* [OBJETIVO DO EXERCÍCIO] Liste tudo aquilo que, segundo o texto para leitura, as crianças não são ou a quem não pertencem.

Defender a ideia de que este género de conversas e ensinamentos devem estar reservados ao meio familiar é ignorar que nem todas as crianças provêm de espaços e casas seguras, em que existe abertura e confiança suficiente para a sua existência. É ignorar que, não, as crianças não pertencem ao Estado, mas também não são propriedade da família. Não são objetos nem extensões dos progenitores ou parentes que delas cuidam. São, sim, seres próprios, individuais, com sentimentos, emoções e capacidades que os distinguem de meras caixinhas de órgãos e vasos sanguíneos. E é, sim, da responsabilidade do Estado assegurar que estão seguras e conscientes o suficiente para terem vidas decentes, livres do sofrimento que causa o trauma sexual, por mais que o conservadorismo bafiento e problemático que reina em Portugal (e, leia-se, no Mundo) queira manter as crianças numa bolha que não faz mais do que magoá-las.

* [Excertos de dados]

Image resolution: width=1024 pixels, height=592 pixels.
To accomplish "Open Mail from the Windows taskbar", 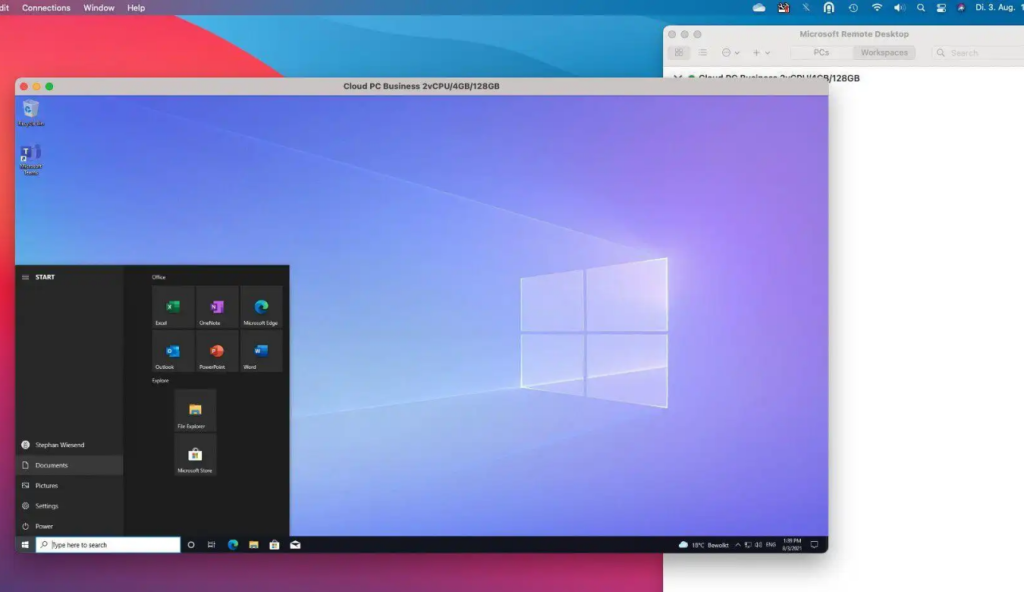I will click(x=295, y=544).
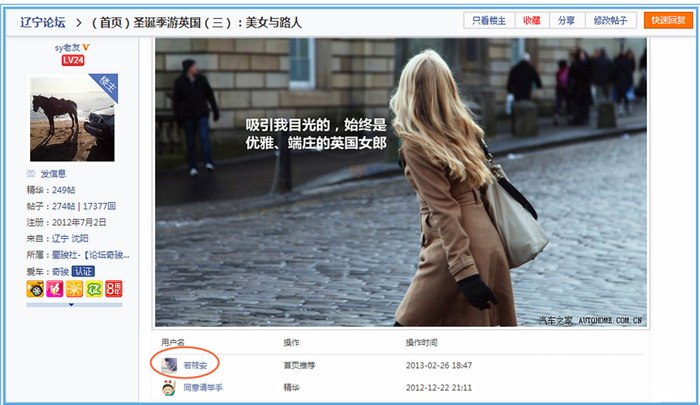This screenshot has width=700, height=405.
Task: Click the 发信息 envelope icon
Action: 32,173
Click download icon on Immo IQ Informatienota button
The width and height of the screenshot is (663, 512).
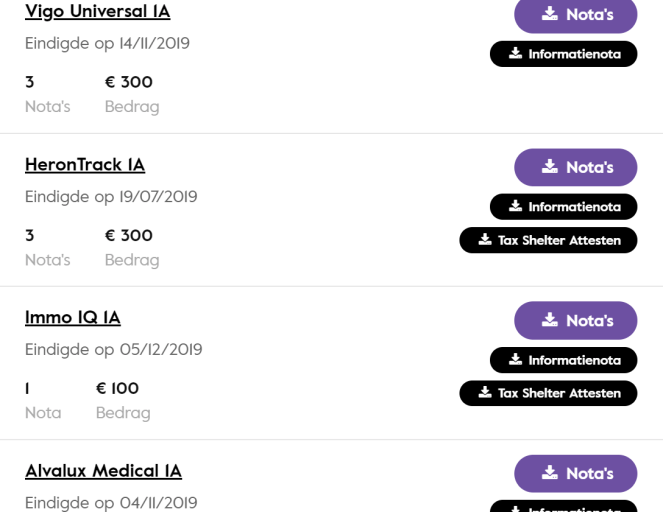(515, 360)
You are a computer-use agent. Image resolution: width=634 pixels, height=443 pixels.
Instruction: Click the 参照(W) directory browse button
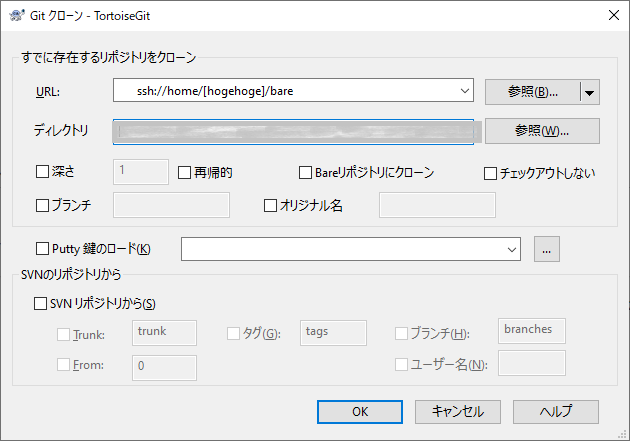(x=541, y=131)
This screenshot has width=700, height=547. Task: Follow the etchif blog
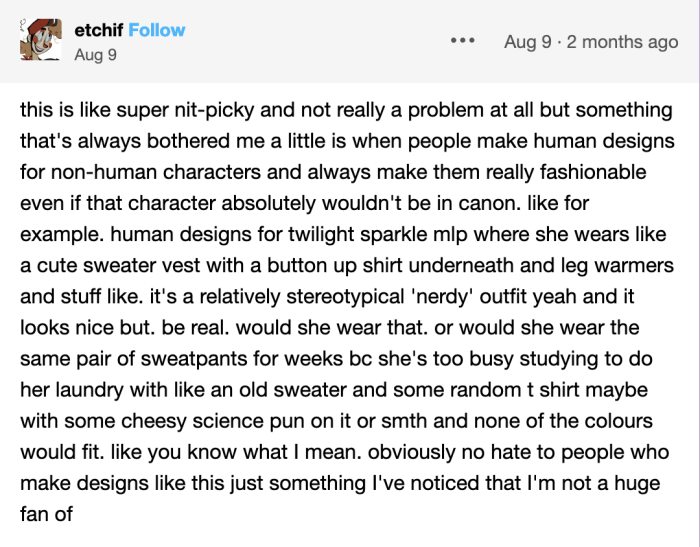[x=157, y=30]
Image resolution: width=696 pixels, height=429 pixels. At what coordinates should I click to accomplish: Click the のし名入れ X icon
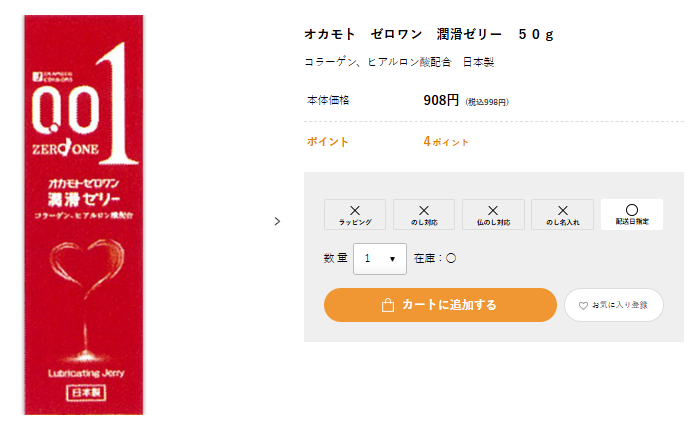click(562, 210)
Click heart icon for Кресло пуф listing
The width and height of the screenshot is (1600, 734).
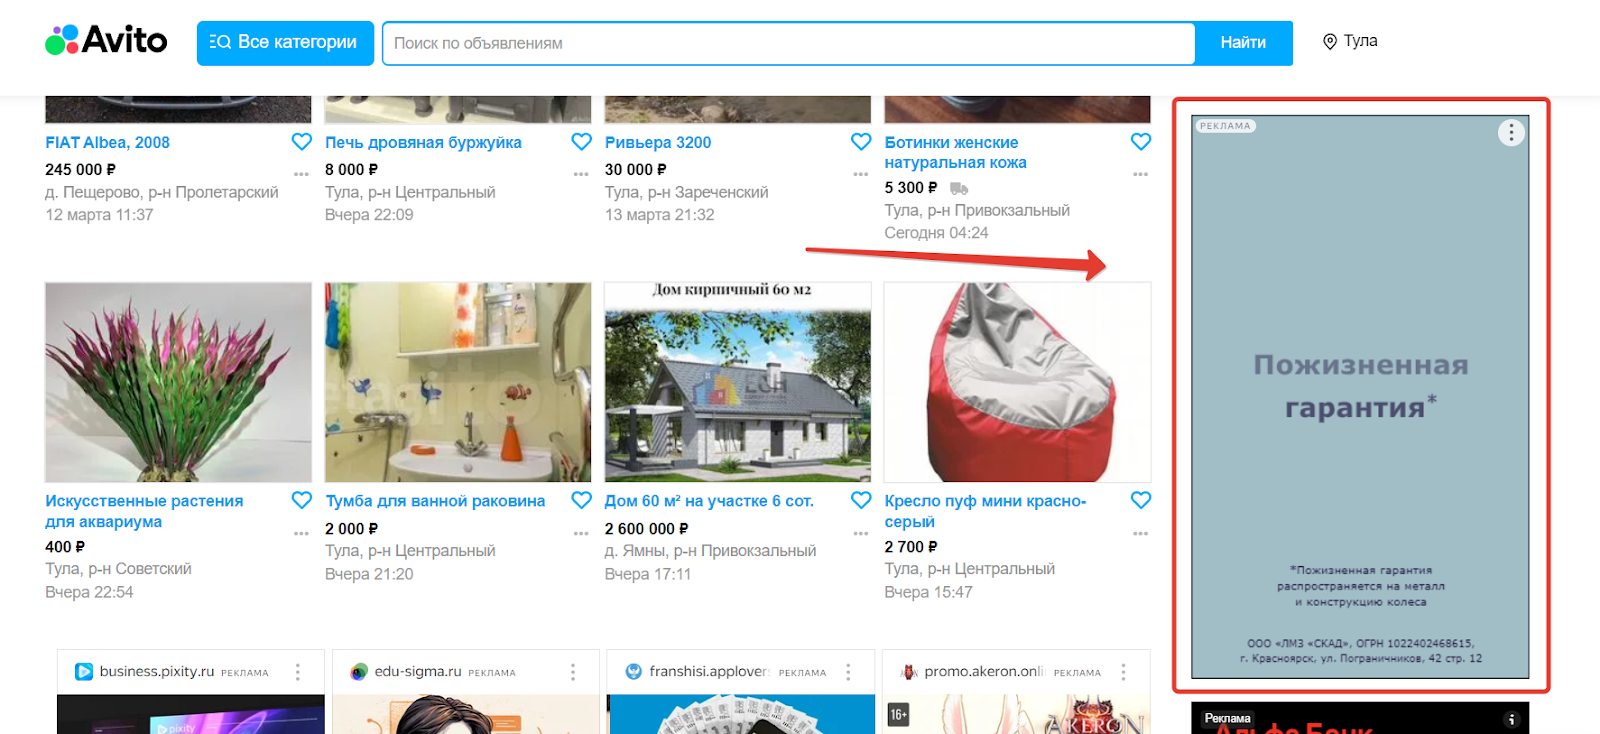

* [A SUA RESOLUÇÃO]
- Não pertencem ao Estado.
- Não são propriedade da família.
- Não são objetos.
- Não são extensões dos progenitores ou parentes que delas cuidam.